Raw data:
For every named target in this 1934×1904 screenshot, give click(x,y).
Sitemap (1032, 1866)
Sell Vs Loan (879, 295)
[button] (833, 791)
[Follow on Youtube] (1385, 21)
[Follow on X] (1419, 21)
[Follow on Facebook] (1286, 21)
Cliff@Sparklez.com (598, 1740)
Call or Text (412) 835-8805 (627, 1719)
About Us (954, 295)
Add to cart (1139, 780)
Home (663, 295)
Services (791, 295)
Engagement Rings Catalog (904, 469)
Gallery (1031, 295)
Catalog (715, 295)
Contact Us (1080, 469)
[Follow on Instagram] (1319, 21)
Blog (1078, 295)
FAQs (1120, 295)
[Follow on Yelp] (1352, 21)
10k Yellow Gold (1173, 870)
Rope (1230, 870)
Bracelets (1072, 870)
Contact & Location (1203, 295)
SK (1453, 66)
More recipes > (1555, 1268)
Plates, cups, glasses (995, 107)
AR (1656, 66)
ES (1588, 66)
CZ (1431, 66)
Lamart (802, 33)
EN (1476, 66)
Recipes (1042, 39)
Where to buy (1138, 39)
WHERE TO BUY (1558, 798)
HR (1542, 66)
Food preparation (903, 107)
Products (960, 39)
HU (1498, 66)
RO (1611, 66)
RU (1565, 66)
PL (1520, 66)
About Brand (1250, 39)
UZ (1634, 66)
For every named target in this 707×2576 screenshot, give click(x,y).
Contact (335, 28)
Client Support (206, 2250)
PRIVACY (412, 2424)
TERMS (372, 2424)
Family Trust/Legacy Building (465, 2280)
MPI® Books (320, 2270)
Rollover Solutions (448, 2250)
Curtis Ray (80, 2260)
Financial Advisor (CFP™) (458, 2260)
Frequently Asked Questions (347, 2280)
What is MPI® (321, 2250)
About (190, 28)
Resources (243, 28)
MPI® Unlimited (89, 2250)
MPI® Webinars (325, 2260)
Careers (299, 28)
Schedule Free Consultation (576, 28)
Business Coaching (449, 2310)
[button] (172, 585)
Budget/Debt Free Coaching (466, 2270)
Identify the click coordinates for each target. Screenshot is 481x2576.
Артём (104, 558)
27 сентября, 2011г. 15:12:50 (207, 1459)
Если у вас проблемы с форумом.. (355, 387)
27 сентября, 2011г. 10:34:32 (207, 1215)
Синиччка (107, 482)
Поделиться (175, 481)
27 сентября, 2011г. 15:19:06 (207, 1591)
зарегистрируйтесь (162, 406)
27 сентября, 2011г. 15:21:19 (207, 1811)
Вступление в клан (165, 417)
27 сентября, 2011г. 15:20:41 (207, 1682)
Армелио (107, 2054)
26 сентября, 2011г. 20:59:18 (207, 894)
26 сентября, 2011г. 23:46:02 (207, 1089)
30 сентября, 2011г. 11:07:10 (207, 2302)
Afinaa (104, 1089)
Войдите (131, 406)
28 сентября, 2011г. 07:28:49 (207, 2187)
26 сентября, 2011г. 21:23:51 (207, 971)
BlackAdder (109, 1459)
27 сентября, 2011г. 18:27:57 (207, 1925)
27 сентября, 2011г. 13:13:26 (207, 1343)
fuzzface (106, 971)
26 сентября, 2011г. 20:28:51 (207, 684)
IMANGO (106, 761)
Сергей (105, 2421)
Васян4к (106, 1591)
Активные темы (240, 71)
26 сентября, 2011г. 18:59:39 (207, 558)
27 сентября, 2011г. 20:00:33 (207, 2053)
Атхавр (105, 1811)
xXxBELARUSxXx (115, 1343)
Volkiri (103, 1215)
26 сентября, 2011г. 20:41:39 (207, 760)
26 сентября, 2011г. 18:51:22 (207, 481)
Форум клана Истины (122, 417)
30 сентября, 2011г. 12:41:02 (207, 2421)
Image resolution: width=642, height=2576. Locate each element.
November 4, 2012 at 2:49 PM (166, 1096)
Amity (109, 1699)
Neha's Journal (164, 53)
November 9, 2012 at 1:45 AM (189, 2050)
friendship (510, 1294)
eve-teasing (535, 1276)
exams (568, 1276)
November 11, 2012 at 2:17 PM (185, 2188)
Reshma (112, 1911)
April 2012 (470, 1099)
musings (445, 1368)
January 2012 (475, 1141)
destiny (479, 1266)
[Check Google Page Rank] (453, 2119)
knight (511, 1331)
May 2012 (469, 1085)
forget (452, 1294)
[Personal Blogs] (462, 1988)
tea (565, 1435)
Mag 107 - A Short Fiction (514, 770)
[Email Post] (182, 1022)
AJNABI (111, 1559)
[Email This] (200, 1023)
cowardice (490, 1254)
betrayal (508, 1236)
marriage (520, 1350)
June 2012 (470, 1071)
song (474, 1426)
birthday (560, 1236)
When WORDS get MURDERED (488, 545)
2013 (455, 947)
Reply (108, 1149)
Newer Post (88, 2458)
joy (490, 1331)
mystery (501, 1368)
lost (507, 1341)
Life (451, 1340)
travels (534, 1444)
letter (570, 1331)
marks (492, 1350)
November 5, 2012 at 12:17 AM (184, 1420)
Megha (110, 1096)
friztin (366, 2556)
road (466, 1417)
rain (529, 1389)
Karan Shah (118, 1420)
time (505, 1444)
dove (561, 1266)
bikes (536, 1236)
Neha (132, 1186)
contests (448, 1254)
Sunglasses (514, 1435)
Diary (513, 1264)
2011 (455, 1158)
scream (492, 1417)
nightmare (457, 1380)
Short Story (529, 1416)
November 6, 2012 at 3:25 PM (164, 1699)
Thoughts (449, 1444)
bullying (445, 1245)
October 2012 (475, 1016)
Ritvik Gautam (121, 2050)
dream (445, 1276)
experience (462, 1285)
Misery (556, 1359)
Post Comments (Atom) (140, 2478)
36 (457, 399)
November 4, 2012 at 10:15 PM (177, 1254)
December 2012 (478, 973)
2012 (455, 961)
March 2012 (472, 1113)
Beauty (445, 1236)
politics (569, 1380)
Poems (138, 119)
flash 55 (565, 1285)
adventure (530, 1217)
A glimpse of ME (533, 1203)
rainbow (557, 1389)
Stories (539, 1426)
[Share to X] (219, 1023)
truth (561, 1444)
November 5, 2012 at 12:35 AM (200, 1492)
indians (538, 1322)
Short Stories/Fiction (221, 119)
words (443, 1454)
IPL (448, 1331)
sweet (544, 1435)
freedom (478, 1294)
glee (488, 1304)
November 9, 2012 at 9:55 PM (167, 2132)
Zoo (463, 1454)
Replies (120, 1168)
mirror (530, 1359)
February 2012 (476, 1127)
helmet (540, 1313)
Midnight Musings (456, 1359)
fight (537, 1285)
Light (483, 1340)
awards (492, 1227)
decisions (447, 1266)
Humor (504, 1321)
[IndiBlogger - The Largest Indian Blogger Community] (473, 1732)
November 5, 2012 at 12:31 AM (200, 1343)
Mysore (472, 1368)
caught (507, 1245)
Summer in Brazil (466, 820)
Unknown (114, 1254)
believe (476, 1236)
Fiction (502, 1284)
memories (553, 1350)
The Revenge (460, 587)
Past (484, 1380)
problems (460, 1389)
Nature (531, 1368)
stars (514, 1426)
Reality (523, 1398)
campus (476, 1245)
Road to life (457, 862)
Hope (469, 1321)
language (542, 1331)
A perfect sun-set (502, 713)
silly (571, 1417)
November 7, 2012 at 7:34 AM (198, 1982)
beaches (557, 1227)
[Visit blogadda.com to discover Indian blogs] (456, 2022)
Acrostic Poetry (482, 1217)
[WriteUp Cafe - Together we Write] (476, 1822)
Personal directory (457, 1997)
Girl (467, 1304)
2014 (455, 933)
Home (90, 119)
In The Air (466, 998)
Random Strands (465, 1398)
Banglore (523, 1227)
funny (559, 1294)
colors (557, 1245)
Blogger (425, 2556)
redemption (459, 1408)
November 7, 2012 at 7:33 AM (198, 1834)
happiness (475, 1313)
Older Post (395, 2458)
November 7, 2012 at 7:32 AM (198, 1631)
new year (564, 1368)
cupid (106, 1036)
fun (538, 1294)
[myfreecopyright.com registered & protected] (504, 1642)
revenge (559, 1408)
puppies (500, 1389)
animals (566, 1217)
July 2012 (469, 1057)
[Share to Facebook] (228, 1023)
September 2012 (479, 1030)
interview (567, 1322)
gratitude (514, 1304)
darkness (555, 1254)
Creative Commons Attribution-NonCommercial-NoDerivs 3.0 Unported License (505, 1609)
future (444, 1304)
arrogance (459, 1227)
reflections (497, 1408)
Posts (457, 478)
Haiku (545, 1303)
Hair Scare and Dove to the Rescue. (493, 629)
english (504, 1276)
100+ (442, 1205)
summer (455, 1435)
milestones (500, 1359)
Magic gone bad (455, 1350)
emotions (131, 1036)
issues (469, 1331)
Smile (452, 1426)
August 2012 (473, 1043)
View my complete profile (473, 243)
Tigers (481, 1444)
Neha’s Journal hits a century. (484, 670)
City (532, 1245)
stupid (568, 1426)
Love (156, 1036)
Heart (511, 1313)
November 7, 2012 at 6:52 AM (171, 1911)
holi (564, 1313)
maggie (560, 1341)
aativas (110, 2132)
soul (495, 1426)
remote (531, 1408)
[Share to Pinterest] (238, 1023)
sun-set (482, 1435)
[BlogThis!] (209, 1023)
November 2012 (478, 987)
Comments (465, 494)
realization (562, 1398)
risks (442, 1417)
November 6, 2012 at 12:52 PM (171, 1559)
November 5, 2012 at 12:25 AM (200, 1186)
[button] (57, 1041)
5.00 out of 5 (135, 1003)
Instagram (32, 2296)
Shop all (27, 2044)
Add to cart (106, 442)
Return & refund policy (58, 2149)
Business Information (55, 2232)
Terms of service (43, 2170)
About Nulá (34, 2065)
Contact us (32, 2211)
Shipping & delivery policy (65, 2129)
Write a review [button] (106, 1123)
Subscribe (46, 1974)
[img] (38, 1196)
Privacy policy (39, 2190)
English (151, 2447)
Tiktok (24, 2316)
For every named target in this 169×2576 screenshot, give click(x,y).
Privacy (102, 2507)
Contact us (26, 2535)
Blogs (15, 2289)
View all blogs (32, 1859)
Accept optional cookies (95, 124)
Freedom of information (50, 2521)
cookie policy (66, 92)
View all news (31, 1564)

What to work on: When you reach the line holding "new year (564, 1368)" in the records above, begin reproducing exactly, stop after the line holding "August 2012 (473, 1043)", and output nothing else.

Exercise response:
new year (564, 1368)
cupid (106, 1036)
fun (538, 1294)
[myfreecopyright.com registered & protected] (504, 1642)
revenge (559, 1408)
puppies (500, 1389)
animals (566, 1217)
July 2012 (469, 1057)
[Share to Facebook] (228, 1023)
September 2012 (479, 1030)
interview (567, 1322)
gratitude (514, 1304)
darkness (555, 1254)
Creative Commons Attribution-NonCommercial-NoDerivs 3.0 Unported License (505, 1609)
future (444, 1304)
arrogance (459, 1227)
reflections (497, 1408)
Posts (457, 478)
Haiku (545, 1303)
Hair Scare and Dove to the Rescue. (493, 629)
english (504, 1276)
100+ (442, 1205)
summer (455, 1435)
milestones (500, 1359)
Magic gone bad (455, 1350)
emotions (131, 1036)
issues (469, 1331)
Smile (452, 1426)
August 2012 (473, 1043)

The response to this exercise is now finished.